It was wingless and covered smoothly with pastel-blue feathers. It stood
solidly on carefully manicured yellow feet and stared at him out of
square violet eyes.
Involuntarily he took a backward step, caught his heel on a sun-warped
board and sat down heavily.
"Well, what the devil!" he said inanely.
The owl winced and disappeared without a sound.
* * * * *
Jeff got up shakily and stumbled to the dock's edge. A chill conviction
of insanity gripped him when he looked down on water lapping smooth and
undisturbed below.
"I've gone mad," he said aloud.
Out on the bay, another catastrophe just as improbable was in progress.
Old Charlie Mack's _Island Queen_ had veered sharply off course, left
the darker-green stripe of safe channel and plunged into water too
shallow for her draft. The boat heeled on shoal sand, listed and hung
aground with wind-filled sails holding her fast.
The Scoop that had surfaced just behind her was so close that Jeff
wondered if its species' legendary good nature had been misrepresented.
It floated like a glistening plum-colored island, flat dorsal flippers
undulating gently on the water and its great filmy eyes all but closed
against the slanting glare of morning sun.
It was more than vast. The thing must weigh, Jeff thought dizzily,
thousands or maybe millions of tons.
He thought he understood the _Queen's_ grounding when he saw the
swimmer stroking urgently toward his dock. Old Charlie had abandoned his
boat and was swimming in to escape the Scoop.
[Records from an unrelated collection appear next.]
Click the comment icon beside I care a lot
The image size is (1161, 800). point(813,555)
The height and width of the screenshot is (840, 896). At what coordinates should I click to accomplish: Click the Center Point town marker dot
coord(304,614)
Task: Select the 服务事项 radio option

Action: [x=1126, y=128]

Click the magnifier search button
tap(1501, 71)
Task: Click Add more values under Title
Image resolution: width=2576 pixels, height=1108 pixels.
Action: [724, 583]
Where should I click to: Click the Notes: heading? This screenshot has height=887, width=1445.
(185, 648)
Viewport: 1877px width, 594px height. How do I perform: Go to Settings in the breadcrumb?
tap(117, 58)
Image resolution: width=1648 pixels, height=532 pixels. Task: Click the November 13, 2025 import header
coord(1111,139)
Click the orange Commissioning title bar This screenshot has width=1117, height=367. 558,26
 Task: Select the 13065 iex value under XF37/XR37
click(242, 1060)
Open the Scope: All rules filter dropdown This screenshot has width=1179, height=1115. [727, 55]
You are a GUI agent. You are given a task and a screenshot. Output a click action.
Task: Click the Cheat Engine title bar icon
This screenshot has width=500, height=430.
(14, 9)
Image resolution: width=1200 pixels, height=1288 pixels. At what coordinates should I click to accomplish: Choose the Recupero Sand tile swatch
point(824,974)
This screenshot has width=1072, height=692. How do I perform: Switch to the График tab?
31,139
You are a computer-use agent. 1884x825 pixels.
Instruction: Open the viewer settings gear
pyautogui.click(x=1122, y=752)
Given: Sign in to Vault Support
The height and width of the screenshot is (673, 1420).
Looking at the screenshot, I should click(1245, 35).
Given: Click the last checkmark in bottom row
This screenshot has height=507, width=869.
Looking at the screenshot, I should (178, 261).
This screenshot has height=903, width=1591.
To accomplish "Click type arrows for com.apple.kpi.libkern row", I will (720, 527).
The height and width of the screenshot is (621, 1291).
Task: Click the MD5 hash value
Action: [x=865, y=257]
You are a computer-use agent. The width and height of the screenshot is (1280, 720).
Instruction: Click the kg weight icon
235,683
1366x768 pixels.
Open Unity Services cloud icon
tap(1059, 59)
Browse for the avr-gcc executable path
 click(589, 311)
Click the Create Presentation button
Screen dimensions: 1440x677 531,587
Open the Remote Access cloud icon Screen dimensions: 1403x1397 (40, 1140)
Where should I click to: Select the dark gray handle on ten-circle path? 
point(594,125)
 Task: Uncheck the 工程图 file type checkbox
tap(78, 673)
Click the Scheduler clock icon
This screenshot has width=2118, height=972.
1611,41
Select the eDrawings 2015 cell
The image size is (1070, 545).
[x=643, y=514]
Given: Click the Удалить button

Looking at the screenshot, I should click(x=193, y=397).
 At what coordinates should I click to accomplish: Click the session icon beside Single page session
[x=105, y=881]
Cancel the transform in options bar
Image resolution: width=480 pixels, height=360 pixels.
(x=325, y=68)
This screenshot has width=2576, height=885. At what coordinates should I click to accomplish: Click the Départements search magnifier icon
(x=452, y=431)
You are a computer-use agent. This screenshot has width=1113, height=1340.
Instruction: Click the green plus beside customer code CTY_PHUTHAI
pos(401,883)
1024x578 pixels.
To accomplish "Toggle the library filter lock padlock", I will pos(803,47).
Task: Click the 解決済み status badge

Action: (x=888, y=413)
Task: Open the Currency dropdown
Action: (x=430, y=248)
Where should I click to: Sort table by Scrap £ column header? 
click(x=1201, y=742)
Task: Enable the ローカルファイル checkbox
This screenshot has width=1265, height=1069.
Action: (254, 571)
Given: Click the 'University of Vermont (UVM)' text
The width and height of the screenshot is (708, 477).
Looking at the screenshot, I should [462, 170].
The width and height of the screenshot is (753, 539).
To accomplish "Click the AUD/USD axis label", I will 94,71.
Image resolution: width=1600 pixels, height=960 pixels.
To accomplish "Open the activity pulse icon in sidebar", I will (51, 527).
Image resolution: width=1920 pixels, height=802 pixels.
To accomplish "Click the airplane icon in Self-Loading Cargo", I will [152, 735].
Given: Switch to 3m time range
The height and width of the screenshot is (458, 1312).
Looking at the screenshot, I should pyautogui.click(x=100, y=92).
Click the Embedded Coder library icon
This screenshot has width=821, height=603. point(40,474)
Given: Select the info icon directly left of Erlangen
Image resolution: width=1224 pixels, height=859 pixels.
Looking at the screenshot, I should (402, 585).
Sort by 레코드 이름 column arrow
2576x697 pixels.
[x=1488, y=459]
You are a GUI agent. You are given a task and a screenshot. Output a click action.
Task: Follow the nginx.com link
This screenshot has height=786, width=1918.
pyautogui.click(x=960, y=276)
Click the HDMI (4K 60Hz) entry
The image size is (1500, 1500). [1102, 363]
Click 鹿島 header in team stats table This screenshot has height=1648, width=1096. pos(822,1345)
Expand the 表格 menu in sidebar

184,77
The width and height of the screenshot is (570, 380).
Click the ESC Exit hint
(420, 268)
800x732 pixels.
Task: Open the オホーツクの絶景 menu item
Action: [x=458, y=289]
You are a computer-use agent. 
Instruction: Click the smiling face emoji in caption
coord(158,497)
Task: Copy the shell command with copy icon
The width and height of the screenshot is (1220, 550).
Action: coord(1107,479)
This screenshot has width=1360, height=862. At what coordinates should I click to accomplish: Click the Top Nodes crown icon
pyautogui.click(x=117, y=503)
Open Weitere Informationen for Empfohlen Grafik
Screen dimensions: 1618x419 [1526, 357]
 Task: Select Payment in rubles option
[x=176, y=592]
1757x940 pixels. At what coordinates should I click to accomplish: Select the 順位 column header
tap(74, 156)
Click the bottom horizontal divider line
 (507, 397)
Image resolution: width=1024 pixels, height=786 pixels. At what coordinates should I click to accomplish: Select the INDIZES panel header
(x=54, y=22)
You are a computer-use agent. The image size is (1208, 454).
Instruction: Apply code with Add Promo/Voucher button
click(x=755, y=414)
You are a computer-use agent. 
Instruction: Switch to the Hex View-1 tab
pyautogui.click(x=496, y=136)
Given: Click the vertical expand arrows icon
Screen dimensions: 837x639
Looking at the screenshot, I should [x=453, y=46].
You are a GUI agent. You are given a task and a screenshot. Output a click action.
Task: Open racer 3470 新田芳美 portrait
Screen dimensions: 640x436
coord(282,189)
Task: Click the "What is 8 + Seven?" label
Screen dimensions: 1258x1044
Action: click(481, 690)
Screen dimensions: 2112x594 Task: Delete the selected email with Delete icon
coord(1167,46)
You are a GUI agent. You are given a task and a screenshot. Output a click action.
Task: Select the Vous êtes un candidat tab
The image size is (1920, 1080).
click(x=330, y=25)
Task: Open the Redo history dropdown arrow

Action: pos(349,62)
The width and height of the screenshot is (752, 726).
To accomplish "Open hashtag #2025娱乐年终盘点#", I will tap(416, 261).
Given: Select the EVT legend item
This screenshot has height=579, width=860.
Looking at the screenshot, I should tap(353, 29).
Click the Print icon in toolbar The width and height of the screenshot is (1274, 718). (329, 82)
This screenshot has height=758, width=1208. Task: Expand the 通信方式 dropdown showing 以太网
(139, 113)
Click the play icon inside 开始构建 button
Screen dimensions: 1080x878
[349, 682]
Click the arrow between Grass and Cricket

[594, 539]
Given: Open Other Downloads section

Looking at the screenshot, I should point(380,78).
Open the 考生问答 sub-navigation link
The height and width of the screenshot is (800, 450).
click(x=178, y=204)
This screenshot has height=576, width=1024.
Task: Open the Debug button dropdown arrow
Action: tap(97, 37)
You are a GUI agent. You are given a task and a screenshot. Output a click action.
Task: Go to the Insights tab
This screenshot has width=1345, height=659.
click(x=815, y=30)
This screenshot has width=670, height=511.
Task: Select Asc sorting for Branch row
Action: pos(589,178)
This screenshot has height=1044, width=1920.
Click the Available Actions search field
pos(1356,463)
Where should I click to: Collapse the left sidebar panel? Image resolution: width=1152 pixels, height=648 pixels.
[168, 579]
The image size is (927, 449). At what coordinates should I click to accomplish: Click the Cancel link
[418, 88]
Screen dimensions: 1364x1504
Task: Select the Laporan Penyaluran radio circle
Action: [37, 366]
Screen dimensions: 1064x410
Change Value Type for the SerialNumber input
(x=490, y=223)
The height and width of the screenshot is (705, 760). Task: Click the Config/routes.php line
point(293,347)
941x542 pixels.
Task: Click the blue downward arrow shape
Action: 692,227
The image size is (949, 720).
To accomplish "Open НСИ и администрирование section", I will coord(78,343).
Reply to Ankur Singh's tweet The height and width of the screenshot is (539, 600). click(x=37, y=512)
But it wasn't Charlie. It was Jennifer, Charlie's niece.
Jeff took the brown hand she put up and drew her to the dock beside her,
steadying her while she shook out her dripping red hair and regained her
breath. Sea water had plastered Jennifer's white blouse and knee-length
dungarees to her body like a second skin, and the effect bordered on the
spectacular.
"Did you see it?" she demanded.
Jeff wrestled his eyes away to the Scoop that floated like a purple
island in the bay.
"A proper monster," he said. "You got out just in time."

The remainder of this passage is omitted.